Taking a nap after the infusion may be a good idea to sleep off the headache. But again, drink water first and hydrate. A nap, after you get home, will help refresh you in many ways.

17. Don't Be Alarmed if You Experience Insomnia

I always have trouble sleeping the night of my infusions. Some studies mention that Ketamine may have this effect, especially if you are new to Ketamine infusions, and especially if you took a nap during that day. Consider melatonin a few hours before your bedtime to help with your natural sleep cycle.
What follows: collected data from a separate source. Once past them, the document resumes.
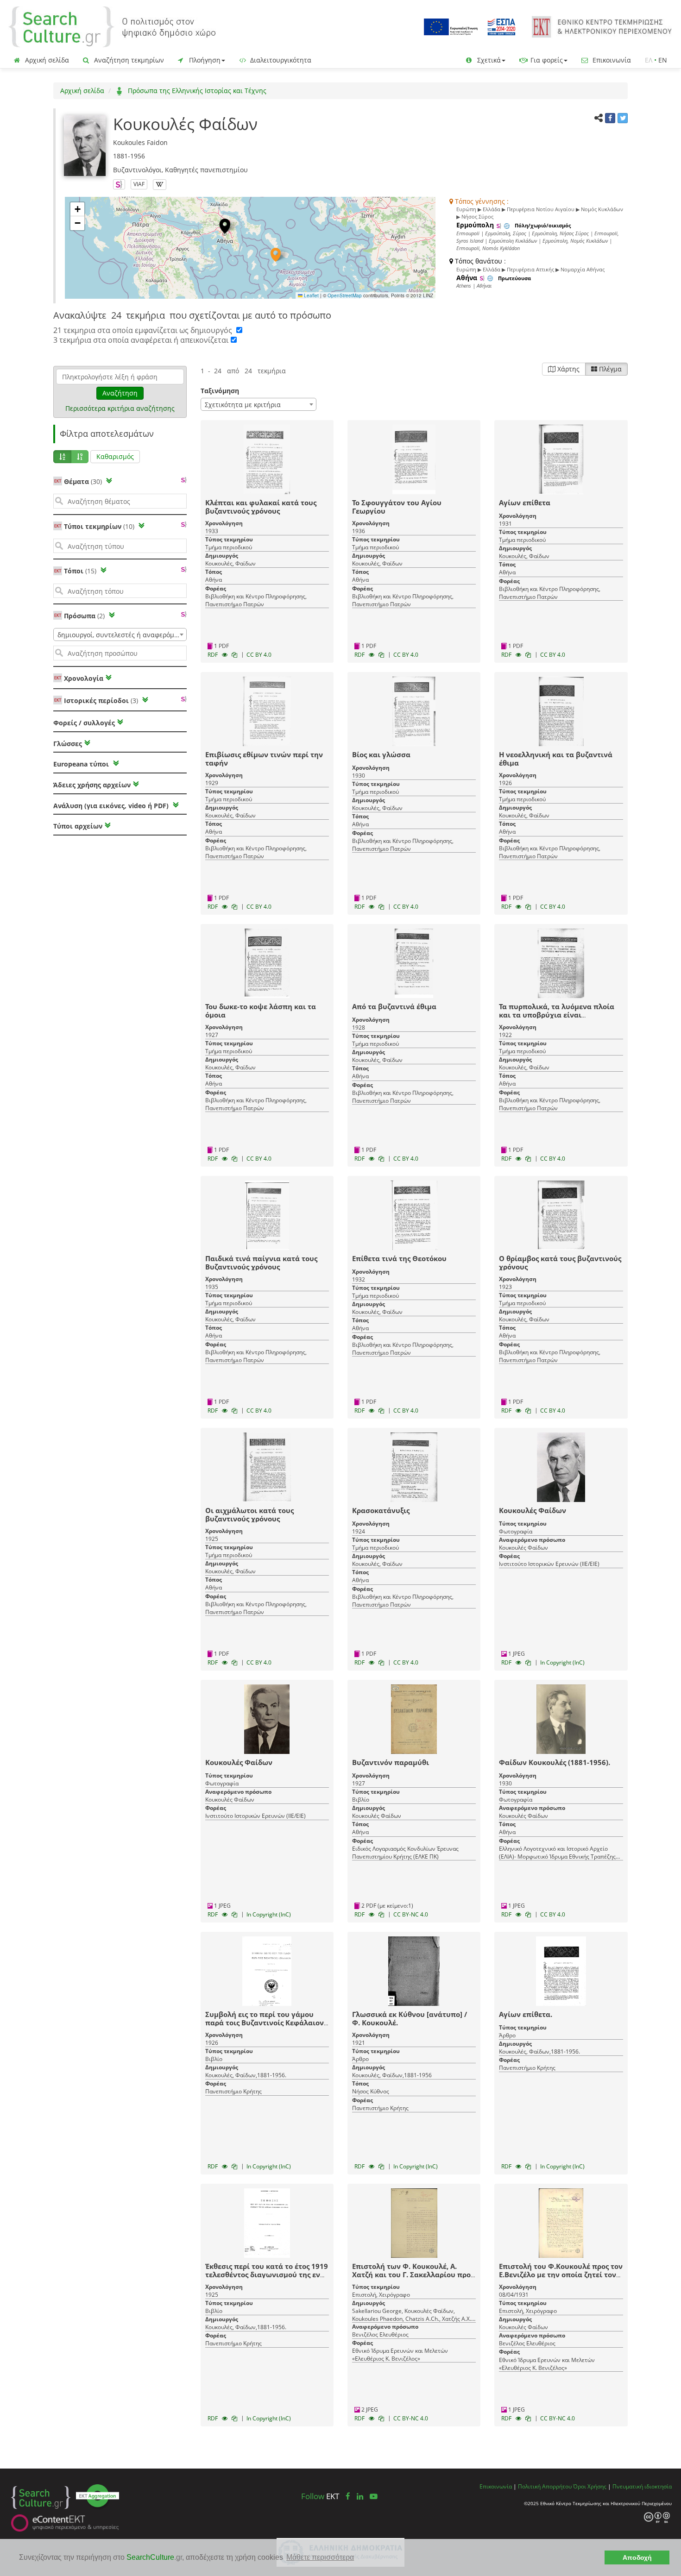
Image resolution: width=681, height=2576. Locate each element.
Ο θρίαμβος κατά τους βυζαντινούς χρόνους (560, 1262)
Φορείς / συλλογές (84, 722)
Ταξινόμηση (220, 390)
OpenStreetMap (345, 295)
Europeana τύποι (82, 764)
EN (662, 60)
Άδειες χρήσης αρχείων (92, 784)
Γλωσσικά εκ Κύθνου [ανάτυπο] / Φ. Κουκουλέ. (409, 2018)
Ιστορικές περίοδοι (101, 700)
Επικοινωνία (611, 60)
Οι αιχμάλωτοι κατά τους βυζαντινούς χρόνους (249, 1514)
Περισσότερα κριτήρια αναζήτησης (120, 408)
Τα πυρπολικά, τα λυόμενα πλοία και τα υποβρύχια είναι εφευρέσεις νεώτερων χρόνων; (556, 1015)
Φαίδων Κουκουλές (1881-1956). (554, 1762)
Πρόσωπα (84, 615)
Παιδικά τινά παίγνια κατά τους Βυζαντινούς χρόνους (261, 1262)
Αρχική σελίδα (46, 60)
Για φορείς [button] (546, 60)
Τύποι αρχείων (77, 826)
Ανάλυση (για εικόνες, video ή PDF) (111, 805)
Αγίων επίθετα (524, 502)
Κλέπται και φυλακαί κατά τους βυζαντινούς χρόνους (260, 506)
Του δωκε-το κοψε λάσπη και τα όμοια (260, 1010)
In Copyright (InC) (562, 1662)
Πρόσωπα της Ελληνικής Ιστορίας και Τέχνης (196, 90)
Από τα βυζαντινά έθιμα (394, 1006)
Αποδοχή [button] (637, 2557)
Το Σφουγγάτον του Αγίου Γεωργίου (396, 506)
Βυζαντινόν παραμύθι (390, 1762)
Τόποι (80, 570)
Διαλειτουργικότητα (279, 60)
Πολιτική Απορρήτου (545, 2486)
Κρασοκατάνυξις (381, 1510)
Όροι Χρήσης (589, 2486)
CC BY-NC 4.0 (410, 1914)
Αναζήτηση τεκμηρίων (128, 60)
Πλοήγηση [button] (204, 60)
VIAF (139, 184)
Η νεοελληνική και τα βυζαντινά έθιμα (555, 758)
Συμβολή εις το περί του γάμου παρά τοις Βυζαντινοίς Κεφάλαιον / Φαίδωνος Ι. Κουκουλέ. (266, 2023)
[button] (275, 254)
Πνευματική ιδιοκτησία (642, 2486)
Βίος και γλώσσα (381, 754)
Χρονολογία (82, 678)
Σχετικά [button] (488, 60)
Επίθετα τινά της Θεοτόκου (399, 1258)
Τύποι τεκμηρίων (99, 526)
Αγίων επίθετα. (525, 2014)
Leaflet (311, 295)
18. Don't Be Afraid if You Relapse

My first infusion was at 60 milligrams. I felt amazing for six days. On the seventh, I went down the depression vortex, and I was really worried. Luckily, the nurse practitioner mentioned this would happen, and it was expected. The infusions are wonderful, but you need to build up the Ketamine in your system, and it begins with smaller doses. Ketamine works over time, and you may need boosters over time.

19 Consider Seeing a Cognitive Behavioral Therapist

Some people want to consider, or regard, Ketamine as a cure. It's not a cure, but rather, a tool. It's a key and a map. To navigate the world with these tools, you may need a cognitive behavior therapist. Ketamine gives you time to work on yourself. It gives you more time to be happy, try new hobbies, rediscover "you"...and this is the perfect time to work with a cognitive behavior therapist who can help shape your thoughts in a way that helps you think more positively with less effort.

I'm working with one, and it's been incredibly useful. On dark, or relapse days, I notice that I don't feel 'deep' into the hole of depression as I used to in the past. I have less 'negative ideation' thoughts.

This content is accurate and true to the best of the author’s knowledge and does not substitute for diagnosis, prognosis, treatment, prescription, and/or dietary advice from a licensed health professional. Drugs, supplements, and natural remedies may have dangerous side effects. If pregnant or nursing, consult with a qualified provider on an individual basis. Seek immediate help if you are experiencing a medical emergency.